==== Source extract ====

- Promotional poster
- Hangul: 아버지가 이상해
- Hanja: 아버지가 異常해
- Lit.: Father is Strange
- RR: Abeojiga isanghae
- MR: Abŏjiga isanghae
- Genre: Family comedy drama
- Created by: KBS Drama Production (KBS 드라마 제작국)
- Written by: Lee Jung Sun
- Directed by: Lee Jae-sang
- Creative directors: Jung Yeo-jin; Jung Kwang-shik;
- Starring: Kim Yeong-cheol; Kim Hae-sook; Ryu Soo-young; Lee Yu-ri; Lee Joon; Jung So-min; Min Jin-woong; Ryu Hwa-young; Ahn Hyo-seop;
- Composer: Gaemi (개미)

==== Stored data ====

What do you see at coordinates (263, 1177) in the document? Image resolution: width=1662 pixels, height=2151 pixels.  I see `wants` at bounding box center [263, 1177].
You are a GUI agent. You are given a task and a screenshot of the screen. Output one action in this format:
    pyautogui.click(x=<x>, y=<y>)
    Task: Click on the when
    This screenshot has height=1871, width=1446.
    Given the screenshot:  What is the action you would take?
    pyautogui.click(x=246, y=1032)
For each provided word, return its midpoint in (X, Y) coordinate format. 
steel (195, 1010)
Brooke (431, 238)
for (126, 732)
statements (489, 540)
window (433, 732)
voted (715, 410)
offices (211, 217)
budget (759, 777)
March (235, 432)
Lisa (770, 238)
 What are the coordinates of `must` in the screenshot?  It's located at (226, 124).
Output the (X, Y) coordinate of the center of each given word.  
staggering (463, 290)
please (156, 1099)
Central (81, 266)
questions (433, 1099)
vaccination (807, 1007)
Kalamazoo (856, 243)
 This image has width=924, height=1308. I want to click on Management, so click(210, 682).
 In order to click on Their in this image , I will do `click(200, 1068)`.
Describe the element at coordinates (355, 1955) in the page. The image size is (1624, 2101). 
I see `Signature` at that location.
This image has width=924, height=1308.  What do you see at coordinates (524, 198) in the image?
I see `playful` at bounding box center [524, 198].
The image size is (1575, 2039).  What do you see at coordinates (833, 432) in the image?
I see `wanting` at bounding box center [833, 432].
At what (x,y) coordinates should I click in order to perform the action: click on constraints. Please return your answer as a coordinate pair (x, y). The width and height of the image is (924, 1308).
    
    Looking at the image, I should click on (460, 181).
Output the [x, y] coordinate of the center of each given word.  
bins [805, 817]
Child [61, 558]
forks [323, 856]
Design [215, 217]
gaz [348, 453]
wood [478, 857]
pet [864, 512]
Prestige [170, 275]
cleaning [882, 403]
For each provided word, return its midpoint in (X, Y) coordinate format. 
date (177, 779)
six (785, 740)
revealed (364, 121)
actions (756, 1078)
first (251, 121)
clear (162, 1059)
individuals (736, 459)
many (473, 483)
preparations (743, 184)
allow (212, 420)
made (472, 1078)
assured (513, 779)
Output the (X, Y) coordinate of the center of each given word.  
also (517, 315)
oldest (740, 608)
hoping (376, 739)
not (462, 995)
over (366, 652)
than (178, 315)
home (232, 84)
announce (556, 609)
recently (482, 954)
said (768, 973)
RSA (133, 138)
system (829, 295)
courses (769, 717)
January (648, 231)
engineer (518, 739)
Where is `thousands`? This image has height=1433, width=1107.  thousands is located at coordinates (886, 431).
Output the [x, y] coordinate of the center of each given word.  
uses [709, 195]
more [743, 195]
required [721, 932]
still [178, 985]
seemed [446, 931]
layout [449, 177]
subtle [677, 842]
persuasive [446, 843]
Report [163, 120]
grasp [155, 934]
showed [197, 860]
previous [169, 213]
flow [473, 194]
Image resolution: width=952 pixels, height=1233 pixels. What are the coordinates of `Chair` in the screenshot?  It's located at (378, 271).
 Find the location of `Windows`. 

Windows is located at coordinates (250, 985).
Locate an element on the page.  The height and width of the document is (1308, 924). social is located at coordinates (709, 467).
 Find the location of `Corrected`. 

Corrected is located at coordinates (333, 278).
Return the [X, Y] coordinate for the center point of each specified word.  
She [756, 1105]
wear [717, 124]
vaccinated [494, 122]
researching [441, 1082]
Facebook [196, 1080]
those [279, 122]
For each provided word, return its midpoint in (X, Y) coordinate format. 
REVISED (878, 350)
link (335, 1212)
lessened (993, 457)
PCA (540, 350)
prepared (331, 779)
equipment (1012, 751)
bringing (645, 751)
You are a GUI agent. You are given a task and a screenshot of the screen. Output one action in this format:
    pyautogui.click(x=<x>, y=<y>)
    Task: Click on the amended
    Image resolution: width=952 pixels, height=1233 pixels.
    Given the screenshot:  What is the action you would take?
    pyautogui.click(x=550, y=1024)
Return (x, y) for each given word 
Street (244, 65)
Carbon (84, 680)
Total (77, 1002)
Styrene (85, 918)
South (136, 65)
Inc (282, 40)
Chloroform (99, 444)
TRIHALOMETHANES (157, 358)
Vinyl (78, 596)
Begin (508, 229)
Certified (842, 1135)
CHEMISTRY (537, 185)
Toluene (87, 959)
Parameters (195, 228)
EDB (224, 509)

====

> [Required actions]
A - Answer from the drama listing:
(i) Who wrote the drama?
(ii) What genre is it given as?
(iii) Who is named as the composer?
B - Give the next lines of the drama listing, picking up after its last line.
These entries have no connection to the drama listing.

> [Answers below]
A -
(i) Lee Jung Sun
(ii) Family comedy drama
(iii) Gaemi (개미)

B -
- Country of origin: South Korea
- Original language: Korean
- No. of episodes: 52

Production
- Executive producers: Bae Kyung-soo; Teddy Hoon-tak Jung; Hwang Ki-yong;
- Producer: Cho Woong
- Cinematography: Lee Yoon-jung
- Editor: Jung Hyun-kyung
- Camera setup: Single-camera
- Running time: 65 min
- Production company: iHQ

Original release
- Network: KBS2
- Release: March 4 – August 27, 2017

= My Father Is Strange =

2017 South Korean television series

My Father is Strange is a 2017 South Korean television series starring Kim Yeong-cheol, Kim Hae-sook, Ryu Soo-young, Lee Yu-ri, Lee Joon, Jung So-min, Min Jin-woong, Ryu Hwa-young, and Ahn Hyo-seop. The series aired on KBS2 every Saturday and Sunday from 7:55 p.m. to 9:15 p.m. (KST). The TV series gained huge popularity and was extended by 2 episodes (original 50).

==Synopsis==
About a middle class family that lives on the outskirts of Seoul which consists of the father, his wife, their three daughters, and their one son. However, one day, a young man, who is a celebrity, shows up at the household claiming that he is the son of the family.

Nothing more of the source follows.